前日の英欧中銀を受けたマーケット、今日は米雇用統計

―本記事は情報拡散を目的に作成しています。ご紹介している文書は、各情報サイトおよび各企業様のホームページ等から引用させていただいています―


 前日の英中銀とECBの金融政策発表を受けて、相対的にドルが売られる展開となっている。ドル円が115円近辺に上昇したことを除くと、ユーロドルの200ポイント近い上昇、ポンドドルの100ポイント弱の上昇、豪ドル/ドルの50ポイント超の上昇など各主要通貨でドル売りの動きが広がった。


 英中銀は市場の予想通り0.50%への追加利上げが発表された。ただ、0.75%への大幅利上げを主張するメンバーが9名中で4名もいたことでポンド買いに反応していた。ベイリー英中銀総裁は市場の過剰反応を嫌う面があるようで、いつまでも長期的に金利が上昇するわけではない、と釘を刺していた。


 ECBは主要政策金利を据え置きとし、声明内容も慎重姿勢を残していた。しかし、ラガルド総裁会見ではタカ派方向に姿勢が変化、市場は大きくユーロ買いに傾いた。会見中には、インフレを警戒する内容が多かった。実際、足元でのNY原油相場は90ドルを上回ってきている。インフレは一時的、年内の利上げの可能性低いとしていた従来までのニュアンスは封印されていた。また、3月の6月の理事会が特に重要だとしており、政策の変化を示唆するものと市場に受け止められていた。


 前日のECBの結果を受けたドル売りの相場はまだ若い。また、英中銀についても今後の利上げペースなどに不透明感が残る。米雇用統計に先立つ時間帯に、ECB専門家予測調査の公表、ベイリー英中銀総裁とピル英中銀チーフエコノミストの講演、ブロードベント英中銀副総裁などによる金融政策報告と政策金利についての説明などが予定されている。今後の金融政策の行方について、市場の理解が深まるのかどうか注目されよう。


 一方で、今週は米金融当局者らから、3月の0.5%幅の大幅利上げに否定的な見方が相次いで示されている。先日の米ADP雇用統計では、予想外の雇用者数減少の結果となっていた。相場の風向きはドル安方向へと変化している。
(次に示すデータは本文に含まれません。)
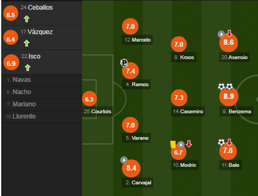258x196 pixels.
Task: Select Mariano from the bench list
Action: (24, 104)
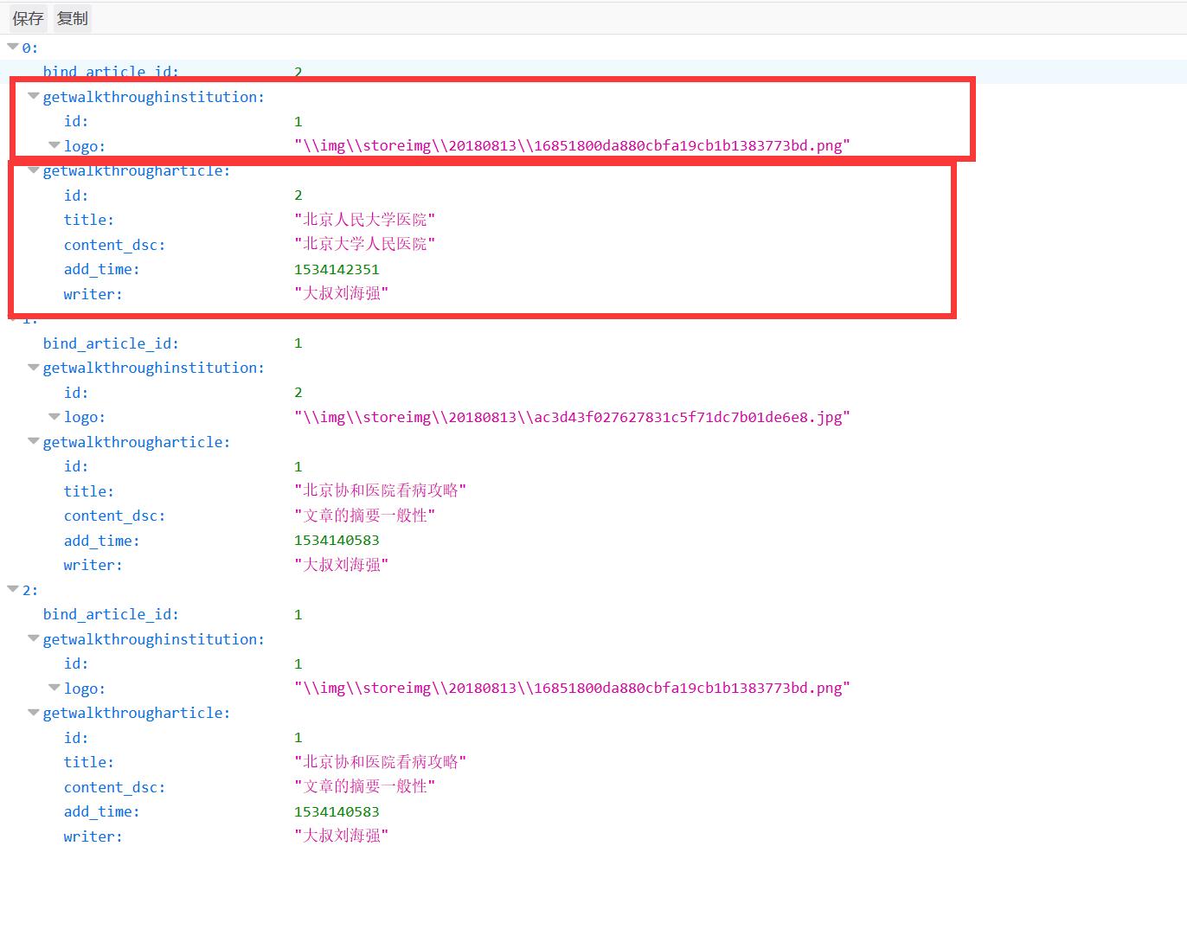Collapse the root item 2 node
The height and width of the screenshot is (942, 1187).
tap(13, 589)
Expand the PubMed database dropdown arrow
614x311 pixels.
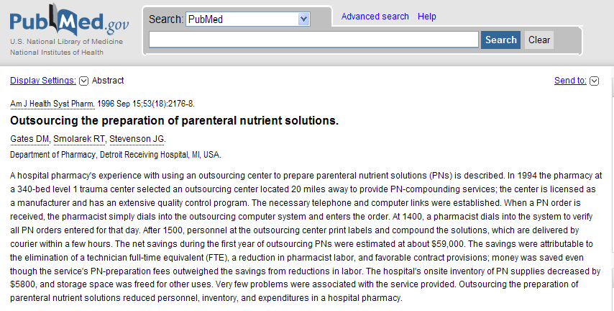click(303, 19)
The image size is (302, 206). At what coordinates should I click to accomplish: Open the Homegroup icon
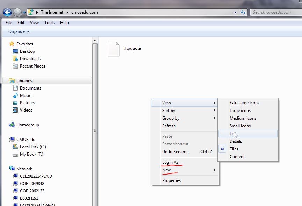coord(12,125)
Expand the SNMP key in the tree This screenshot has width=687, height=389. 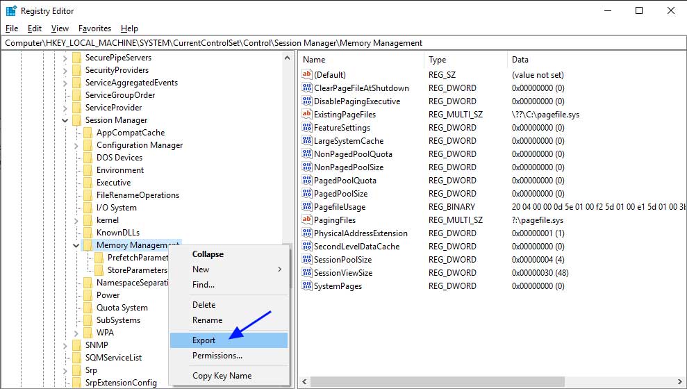(x=65, y=345)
 そのような落ち着かない相場状況の中で、週末を迎える。市場の最大の関心事は1月米雇用統計の行方だ。ADP雇用統計の衝撃的な減少はオミクロン株の影響とみられている。ただ、速報段階でのADP雇用統計は米雇用統計との相関性が低いとの定評がある。今回の米雇用統計にオミクロン株の影響がどの程度反映されるのかは不透明だ。市場ではオミクロン株の影響は一時的との見方が有力となっており、米雇用統計結果を受けた市場の反応は週末に向けて収束してくると予想されるが、どうか。